According to the documentation, when FindMinimum is told to use the method "QuasiNewton" on a unconstrained problem, it uses the BFGS approximation to the Hessian matrix of the function being optimized. How can I recover the Hessian matrix computed by Mathematica using StepMonitor, EvaluationMonitor or any other devious trick?
- 124,525
- 11
- 401
- 574
- 1,285
- 10
- 17
2 Answers
Unfortunately, this requires a lot more devious trickery than I would have preferred. As noted in the documentation at tutorial/UnconstrainedOptimizationQuasiNewtonMethods, the Hessian is not formed directly in the BFGS method, so we have to recover it from the Cholesky factors. However, all of this is done inside the kernel where we cannot access it using ordinary methods, and the only way I can see to obtain these factors is to hook calls to the BLAS function *TRSV (called as LinearAlgebra`BLAS`TRSV in Mathematica) and extract its arguments directly. Needless to say, this is hardly likely to be particularly robust, but it hopefully it will work well enough for your needs.
Let us define:
approximateHessianList[f_, vars_, start_] :=
With[{fmarg2 = Thread[{vars, start}]},
Module[{steps, lowerTriangles, upperTriangles},
Internal`InheritedBlock[{LinearAlgebra`BLAS`TRSV},
Unprotect[LinearAlgebra`BLAS`TRSV];
trsv : LinearAlgebra`BLAS`TRSV[uplo_, trans_, diag_, a_, x_] /; (
Switch[
trans,
"N", Sow[LowerTriangularize[a], "LowerTriangle"],
"T", Sow[UpperTriangularize[a], "UpperTriangle"]
]; True
) := trsv;
Protect[LinearAlgebra`BLAS`TRSV];
{steps, lowerTriangles, upperTriangles} =
Reap[
FindMinimum[
f, fmarg2,
Method -> {"QuasiNewton", "StepMemory" -> Infinity},
StepMonitor :> Sow[vars, "Step"]
], {"Step", "LowerTriangle", "UpperTriangle"}
][[2, {1, 2, 3}, 1]];
Transpose[{steps, MapThread[Dot, {lowerTriangles, upperTriangles}]}]
]
]
];
SetAttributes[approximateHessianList, HoldAll];
We may now write:
approximateHessianList[Cos[x^2 - 3 y] + Sin[x^2 + y^2], {x, y}, {1, 1}]
which gives a list of steps in the BFGS optimization along with the approximate Hessians evaluated at those points. For the sake of brevity (and because it is obviously the most accurate), let us take only the last of these:
{{1.37638, 1.67868}, {{15.1553, 0.986982}, {0.986982, 20.2017}}}
which we may compare to the exact Hessian evaluated at this point:
D[Cos[x^2 - 3 y] + Sin[x^2 + y^2], {{x, y}, 2}] /. {
x -> 1.376384972443001`, y -> 1.6786760817546214`
}
{{15.1555, 0.983708}, {0.983708, 20.2718}}
Clearly, it is not a bad approximation.

■ **Dataset extract**
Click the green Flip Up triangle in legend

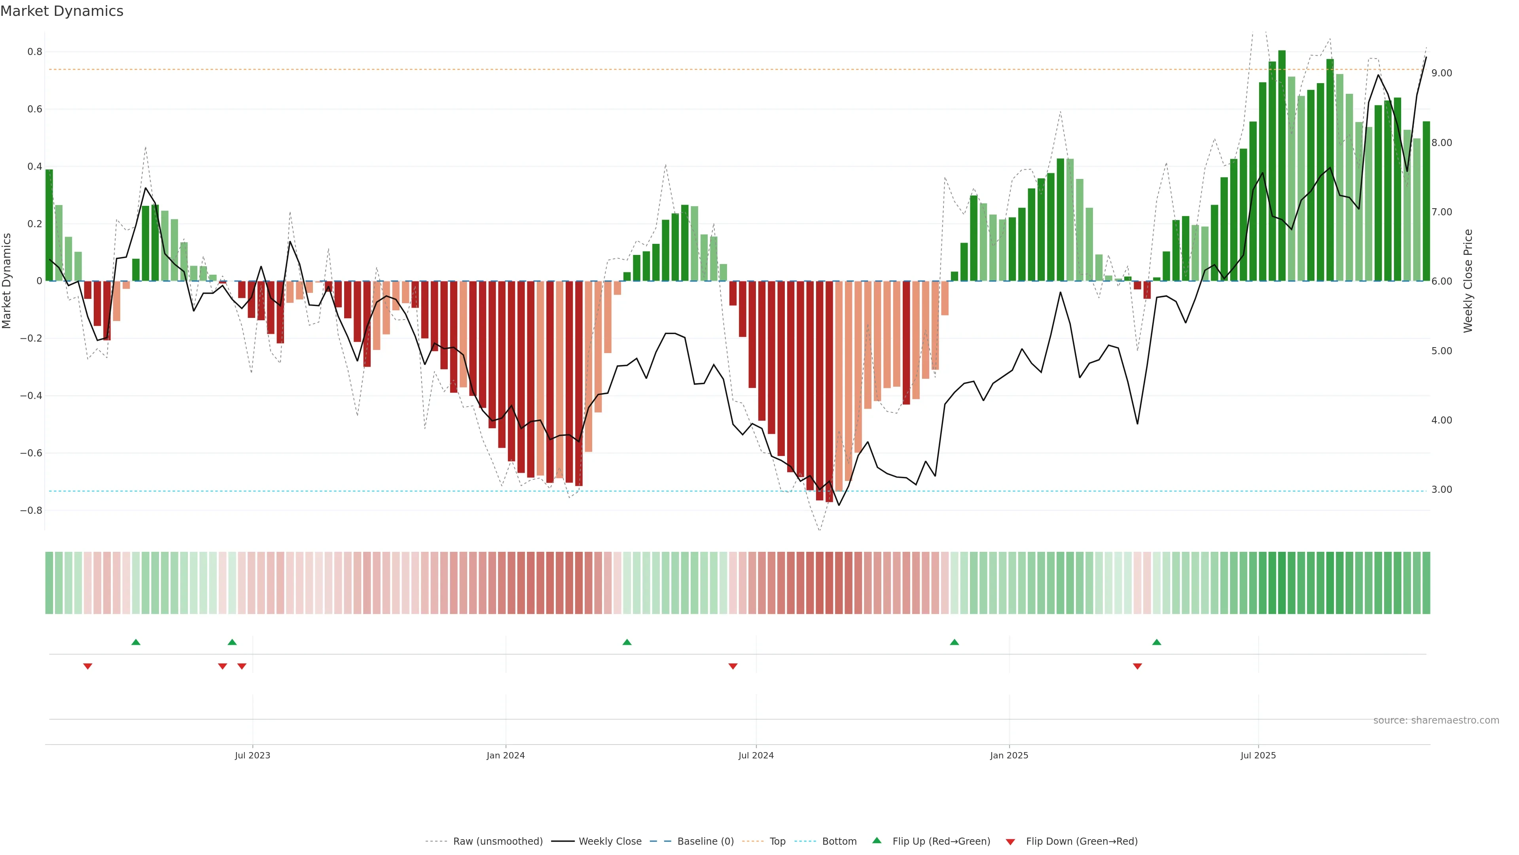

■ **Tasks to carry out**
a. Please quote the thread on the BFGS Hessian between "According to the" and "other devious trick?", inclusive.
b. List every tag string passed to Sow in the code of the thread on the BFGS Hessian.
c. Answer these from the thread on the BFGS Hessian:
(i) Which method name is given to FindMinimum alongside "StepMemory" -> Infinity?
(ii) What starting values are used for x and y in the example call?
(iii) From which factors does the answer say the Hessian must be recovered?

■ **Expected responses**
a.
According to the documentation, when FindMinimum is told to use the method "QuasiNewton" on a unconstrained problem, it uses the BFGS approximation to the Hessian matrix of the function being optimized. How can I recover the Hessian matrix computed by Mathematica using StepMonitor, EvaluationMonitor or any other devious trick?

b.
"LowerTriangle"
"UpperTriangle"
"Step"

c.
(i) "QuasiNewton"
(ii) {1, 1}
(iii) The Cholesky factors